Der dritte Teil widmet sich der Zeit seit Mitte der 1980er Jahre, die von einer enormen Beschleunigung des europäischen Einigungsprozesses gekennzeichnet war und 2004 in einen von den Regierungen der Mitgliedstaaten unterzeichneten Verfassungsvertrag mündete, der nur noch der Ratifizierung harrte, schließlich aber an Referenden in Frankreich und den Niederlanden spektakulär scheiterte. Aus der Erbmasse des Verfassungsvertrags entstand schließlich 2007 der Vertrag von Lissabon, der das Ende des Betrachtungszeitraums von Schorkopfs Studie markiert. Wichtige Themen in diesem Teil sind die gemeinsame Außen- und Sicherheitspolitik, bei der sich die integrationsskeptischen "Pragmatisten" behaupteten, und die Wirtschafts- und Währungsunion, bei der sich wiederum die "Gouvernementalisten" mit ihrem Supranationalisierungsprogramm durchsetzten. Außerdem geht es um die abstrakte, aber verfassungshistorisch wichtige Frage nach der Kompetenzverteilung im immer komplexer werdenden Mehrebenensystem der EU, die nie final geklärt wurde. Während sich die einen, vor allem die Europäische Kommission und das Europäische Parlament, für mehr EU-Zuständigkeiten einsetzten, befürchteten andere eine unkontrollierte Kompetenzdrift weg von den Mitgliedstaaten.
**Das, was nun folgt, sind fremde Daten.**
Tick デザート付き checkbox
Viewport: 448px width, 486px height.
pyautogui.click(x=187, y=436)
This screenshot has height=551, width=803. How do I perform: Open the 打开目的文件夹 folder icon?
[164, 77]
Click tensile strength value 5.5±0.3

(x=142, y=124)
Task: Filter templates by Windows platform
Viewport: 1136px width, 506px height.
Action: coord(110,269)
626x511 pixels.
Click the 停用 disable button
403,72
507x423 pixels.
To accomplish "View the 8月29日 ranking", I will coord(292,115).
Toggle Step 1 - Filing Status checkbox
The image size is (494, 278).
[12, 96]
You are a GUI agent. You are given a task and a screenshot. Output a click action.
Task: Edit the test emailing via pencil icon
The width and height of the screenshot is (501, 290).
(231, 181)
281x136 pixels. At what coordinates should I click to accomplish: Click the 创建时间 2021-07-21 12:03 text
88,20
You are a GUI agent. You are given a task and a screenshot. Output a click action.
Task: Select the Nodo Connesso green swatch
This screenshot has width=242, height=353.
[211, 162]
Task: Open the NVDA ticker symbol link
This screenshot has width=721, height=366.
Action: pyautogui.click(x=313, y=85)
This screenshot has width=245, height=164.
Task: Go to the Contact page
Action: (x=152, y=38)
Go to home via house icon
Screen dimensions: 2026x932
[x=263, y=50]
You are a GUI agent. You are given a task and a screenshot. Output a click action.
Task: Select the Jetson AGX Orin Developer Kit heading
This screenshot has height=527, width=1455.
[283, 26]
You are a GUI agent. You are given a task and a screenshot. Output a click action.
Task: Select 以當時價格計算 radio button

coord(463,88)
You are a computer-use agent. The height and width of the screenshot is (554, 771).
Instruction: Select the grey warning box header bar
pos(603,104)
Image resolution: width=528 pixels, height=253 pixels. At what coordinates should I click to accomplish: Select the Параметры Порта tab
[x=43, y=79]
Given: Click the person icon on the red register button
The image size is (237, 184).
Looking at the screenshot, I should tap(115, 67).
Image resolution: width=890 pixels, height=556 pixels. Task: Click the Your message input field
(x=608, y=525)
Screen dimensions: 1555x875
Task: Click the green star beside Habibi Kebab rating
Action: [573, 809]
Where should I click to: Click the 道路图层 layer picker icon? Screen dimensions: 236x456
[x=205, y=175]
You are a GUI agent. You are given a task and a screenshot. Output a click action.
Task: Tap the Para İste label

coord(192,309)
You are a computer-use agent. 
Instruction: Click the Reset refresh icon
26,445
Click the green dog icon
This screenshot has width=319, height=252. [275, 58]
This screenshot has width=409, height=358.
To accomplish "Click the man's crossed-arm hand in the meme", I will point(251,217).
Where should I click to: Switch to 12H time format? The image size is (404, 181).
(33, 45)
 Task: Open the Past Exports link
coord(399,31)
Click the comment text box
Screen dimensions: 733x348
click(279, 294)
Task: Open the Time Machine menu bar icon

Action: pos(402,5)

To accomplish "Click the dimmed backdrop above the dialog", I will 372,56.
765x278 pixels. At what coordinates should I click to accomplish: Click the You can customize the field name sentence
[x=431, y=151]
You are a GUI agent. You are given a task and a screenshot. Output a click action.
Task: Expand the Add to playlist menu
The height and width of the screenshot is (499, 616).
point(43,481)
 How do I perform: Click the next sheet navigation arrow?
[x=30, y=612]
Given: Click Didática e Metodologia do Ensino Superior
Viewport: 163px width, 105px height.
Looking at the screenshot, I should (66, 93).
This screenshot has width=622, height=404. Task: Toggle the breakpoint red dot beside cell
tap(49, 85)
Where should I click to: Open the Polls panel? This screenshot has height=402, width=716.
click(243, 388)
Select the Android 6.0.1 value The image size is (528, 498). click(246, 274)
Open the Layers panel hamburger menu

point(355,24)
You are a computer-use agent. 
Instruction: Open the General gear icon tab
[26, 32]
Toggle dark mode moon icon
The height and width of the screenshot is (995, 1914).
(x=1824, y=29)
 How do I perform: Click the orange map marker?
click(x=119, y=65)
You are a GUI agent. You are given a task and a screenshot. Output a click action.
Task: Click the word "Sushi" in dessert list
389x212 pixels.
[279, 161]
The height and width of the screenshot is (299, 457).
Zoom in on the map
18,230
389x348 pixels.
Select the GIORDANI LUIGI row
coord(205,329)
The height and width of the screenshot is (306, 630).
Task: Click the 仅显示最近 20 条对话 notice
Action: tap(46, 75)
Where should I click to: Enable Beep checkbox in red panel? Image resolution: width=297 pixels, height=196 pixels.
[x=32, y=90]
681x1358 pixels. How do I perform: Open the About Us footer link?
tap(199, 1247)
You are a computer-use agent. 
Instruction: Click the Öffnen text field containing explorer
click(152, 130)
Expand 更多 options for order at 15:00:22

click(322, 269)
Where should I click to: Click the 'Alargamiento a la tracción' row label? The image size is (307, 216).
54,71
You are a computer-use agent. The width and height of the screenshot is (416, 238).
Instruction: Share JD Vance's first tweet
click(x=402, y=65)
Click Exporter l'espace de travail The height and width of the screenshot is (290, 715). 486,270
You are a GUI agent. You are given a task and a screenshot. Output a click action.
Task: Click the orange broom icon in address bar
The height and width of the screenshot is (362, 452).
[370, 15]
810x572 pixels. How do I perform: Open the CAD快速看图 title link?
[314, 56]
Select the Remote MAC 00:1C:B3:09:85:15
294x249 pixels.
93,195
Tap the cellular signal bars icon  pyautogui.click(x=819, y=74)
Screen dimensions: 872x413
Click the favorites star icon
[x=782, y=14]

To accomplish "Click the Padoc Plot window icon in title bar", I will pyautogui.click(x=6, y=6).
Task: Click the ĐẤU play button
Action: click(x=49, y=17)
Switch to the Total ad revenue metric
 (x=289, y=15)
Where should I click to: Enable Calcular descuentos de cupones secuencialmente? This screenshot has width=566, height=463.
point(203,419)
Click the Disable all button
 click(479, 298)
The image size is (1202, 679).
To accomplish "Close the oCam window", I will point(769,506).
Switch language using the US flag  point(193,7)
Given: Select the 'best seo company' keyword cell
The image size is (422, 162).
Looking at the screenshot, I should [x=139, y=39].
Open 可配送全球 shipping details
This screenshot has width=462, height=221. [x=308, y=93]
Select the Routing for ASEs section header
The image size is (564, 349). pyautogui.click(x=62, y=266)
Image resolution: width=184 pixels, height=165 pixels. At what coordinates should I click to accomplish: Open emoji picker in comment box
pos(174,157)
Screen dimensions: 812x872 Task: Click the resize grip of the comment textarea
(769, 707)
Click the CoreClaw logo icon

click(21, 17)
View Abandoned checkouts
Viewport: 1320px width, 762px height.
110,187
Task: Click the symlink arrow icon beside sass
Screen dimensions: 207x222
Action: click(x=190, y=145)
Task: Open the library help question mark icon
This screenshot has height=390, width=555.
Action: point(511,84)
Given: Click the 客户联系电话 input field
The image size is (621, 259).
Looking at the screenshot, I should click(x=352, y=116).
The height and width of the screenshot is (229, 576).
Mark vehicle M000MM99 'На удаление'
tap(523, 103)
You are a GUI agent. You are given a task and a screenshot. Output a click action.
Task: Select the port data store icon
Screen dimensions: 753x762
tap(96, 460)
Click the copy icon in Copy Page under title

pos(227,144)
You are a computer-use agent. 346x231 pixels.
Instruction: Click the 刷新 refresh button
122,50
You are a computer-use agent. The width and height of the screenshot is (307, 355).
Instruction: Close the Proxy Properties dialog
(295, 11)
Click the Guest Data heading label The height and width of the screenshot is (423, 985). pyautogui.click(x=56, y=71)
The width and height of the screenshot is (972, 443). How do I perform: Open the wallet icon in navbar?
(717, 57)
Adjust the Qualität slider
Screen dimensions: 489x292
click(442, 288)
Durch die Brille des Historikers betrachtet fällt auf, dass der über die EU hinausweisende internationale Kontext in Schorkopfs Studie eine eher untergeordnete Rolle spielt. Wie der Kalte Krieg den Aufbau der Gemeinschaften in den 1950er und 1960er Jahren prägte, ja erst ermöglichte, und wie dessen Ende den weiteren Verlauf des Einigungsprozesses in den 1990er und 2000er Jahren beeinflusste, wird hier nur am Rande thematisiert. Die Implikationen der deutschen Wiedervereinigung für die europäische Einigung werden beispielsweise in einem einzigen Absatz abgehandelt. Außerdem ist zu konstatieren, dass Schorkopfs Verfassungsgeschichte den Befürwortern einer Konstitutionalisierung der EU weit mehr Aufmerksamkeit schenkt als den Gegnern, die in den meisten EU-Mitgliedstaaten spätestens seit den 1990er Jahren fest zum politischen Spektrum dazugehören. Vielleicht hätte es neben "Konstitutionalisten", "Gouvernementalisten" und "Pragmatisten" noch einer weiteren Kategorie bedurft, um auch Opposition gegen europäische Einigung analytisch einzufangen, was insbesondere mit Blick auf den gescheiterten Verfassungsvertrag von 2004 wichtig erscheint. In Schorkopfs Darstellung bricht die Ablehnung einigermaßen überraschend in die Erzählung hinein. Dass es in vielen Mitgliedstaaten schon länger brodelte, gerät hingegen etwas aus dem Blick.

Diese Einwände schmälern jedoch nicht die hohen Verdienste der Studie. Sie ruft mit Nachdruck in Erinnerung, dass der Aufbau einer belastbaren supranationalen Rechtsordnung eine zentrale Errungenschaft europäischer Einigungsbestrebungen ist. Sie betont zudem immer wieder die Offenheit dieses Prozesses. Dass die EU heute keine formelle Verfassung hat, ist keine historische Notwendigkeit, wie die von Schorkopf geschilderten, mitunter nur knapp gescheiterten Versuche zur Einführung einer europäischen Verfassung eindrücklich zeigen. Außerdem besticht die Studie durch ihre gute Lesbarkeit, sodass trotz der komplexen Materie auch Nicht-Juristen problemlos folgen können. Das Buch sei daher nicht nur EU-Experten, sondern auch einem breiteren Publikum als Lektüre wärmstens empfohlen.